:: Task objective ::
Can you find the lines of the listing that include "quoi" and copy every one?
====
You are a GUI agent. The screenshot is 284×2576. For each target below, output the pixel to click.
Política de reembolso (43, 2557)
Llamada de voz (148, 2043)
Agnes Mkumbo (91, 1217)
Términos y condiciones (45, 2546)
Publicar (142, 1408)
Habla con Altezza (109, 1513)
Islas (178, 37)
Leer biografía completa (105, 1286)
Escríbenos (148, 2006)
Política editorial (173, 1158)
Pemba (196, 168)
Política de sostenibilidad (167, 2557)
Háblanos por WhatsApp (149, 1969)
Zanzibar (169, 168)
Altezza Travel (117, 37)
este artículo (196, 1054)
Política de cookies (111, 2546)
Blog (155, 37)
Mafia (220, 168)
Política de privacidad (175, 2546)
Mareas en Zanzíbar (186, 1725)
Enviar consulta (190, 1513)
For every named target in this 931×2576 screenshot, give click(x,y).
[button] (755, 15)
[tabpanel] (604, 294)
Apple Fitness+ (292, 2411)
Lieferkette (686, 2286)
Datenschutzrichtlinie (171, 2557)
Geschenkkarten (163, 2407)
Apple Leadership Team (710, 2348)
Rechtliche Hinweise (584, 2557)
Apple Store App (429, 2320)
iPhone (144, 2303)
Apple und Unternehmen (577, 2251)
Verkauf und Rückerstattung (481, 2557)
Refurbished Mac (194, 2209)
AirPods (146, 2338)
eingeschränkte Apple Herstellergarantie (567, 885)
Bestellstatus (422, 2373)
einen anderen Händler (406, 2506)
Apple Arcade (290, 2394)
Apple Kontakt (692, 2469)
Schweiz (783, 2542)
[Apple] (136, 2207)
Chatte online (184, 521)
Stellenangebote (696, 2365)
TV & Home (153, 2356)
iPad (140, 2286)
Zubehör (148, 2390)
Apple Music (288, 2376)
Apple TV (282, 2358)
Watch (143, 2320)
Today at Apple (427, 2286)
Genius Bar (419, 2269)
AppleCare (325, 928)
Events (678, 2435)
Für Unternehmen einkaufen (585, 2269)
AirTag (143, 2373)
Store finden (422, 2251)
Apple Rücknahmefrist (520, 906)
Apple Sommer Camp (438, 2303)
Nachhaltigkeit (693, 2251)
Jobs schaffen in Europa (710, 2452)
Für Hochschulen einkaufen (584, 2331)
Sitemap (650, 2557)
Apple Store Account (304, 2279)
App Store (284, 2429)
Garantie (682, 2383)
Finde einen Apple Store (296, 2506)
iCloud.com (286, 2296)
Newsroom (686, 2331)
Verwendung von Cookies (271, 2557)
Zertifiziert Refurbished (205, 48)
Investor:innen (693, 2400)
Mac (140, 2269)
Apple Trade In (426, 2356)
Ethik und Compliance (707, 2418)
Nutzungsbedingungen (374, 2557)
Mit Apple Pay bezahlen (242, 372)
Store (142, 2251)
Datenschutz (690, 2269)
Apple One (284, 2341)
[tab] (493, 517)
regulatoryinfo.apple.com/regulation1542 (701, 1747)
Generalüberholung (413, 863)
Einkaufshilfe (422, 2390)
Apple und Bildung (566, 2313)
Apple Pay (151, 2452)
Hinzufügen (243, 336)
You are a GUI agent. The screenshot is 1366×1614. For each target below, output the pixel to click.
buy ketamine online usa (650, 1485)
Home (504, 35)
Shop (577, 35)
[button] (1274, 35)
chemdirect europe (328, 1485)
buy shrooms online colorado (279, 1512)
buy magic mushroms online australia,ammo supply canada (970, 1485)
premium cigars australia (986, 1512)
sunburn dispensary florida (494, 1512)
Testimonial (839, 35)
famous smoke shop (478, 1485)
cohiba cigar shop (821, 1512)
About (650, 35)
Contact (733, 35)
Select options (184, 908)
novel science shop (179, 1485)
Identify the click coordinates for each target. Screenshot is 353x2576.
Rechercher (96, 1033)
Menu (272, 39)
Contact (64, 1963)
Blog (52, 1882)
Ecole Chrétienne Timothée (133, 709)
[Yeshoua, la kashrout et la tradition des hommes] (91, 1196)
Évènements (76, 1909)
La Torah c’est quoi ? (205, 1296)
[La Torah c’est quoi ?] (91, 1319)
====
:: Answer ::
La Torah c’est quoi ? (205, 1296)
[La Torah c’est quoi ?] (91, 1319)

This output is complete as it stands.